## [Instructions for the task]
Restate the whole of the data verbatim, omitting nothing.

-------------------------

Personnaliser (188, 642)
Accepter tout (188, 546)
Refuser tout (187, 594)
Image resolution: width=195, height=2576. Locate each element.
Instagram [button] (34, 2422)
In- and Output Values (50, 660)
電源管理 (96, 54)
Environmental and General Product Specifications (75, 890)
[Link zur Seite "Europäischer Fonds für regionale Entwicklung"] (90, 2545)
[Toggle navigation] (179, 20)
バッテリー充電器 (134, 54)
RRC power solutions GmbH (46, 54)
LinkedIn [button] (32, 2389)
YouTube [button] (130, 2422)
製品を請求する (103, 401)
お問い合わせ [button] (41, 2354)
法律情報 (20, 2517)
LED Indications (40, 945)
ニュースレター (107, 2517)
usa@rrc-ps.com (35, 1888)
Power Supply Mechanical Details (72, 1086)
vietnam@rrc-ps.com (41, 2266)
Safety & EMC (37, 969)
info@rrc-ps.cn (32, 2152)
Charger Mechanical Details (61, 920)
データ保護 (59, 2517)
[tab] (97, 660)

-------------------------

## [Result of the task]
Personnaliser (188, 642)
Accepter tout (188, 546)
Refuser tout (187, 594)
Image resolution: width=195, height=2576. Locate each element.
Instagram [button] (34, 2422)
In- and Output Values (50, 660)
電源管理 (96, 54)
Environmental and General Product Specifications (75, 890)
[Link zur Seite "Europäischer Fonds für regionale Entwicklung"] (90, 2545)
[Toggle navigation] (179, 20)
バッテリー充電器 (134, 54)
RRC power solutions GmbH (46, 54)
LinkedIn [button] (32, 2389)
YouTube [button] (130, 2422)
製品を請求する (103, 401)
お問い合わせ [button] (41, 2354)
法律情報 (20, 2517)
LED Indications (40, 945)
ニュースレター (107, 2517)
usa@rrc-ps.com (35, 1888)
Power Supply Mechanical Details (72, 1086)
vietnam@rrc-ps.com (41, 2266)
Safety & EMC (37, 969)
info@rrc-ps.cn (32, 2152)
Charger Mechanical Details (61, 920)
データ保護 (59, 2517)
[tab] (97, 660)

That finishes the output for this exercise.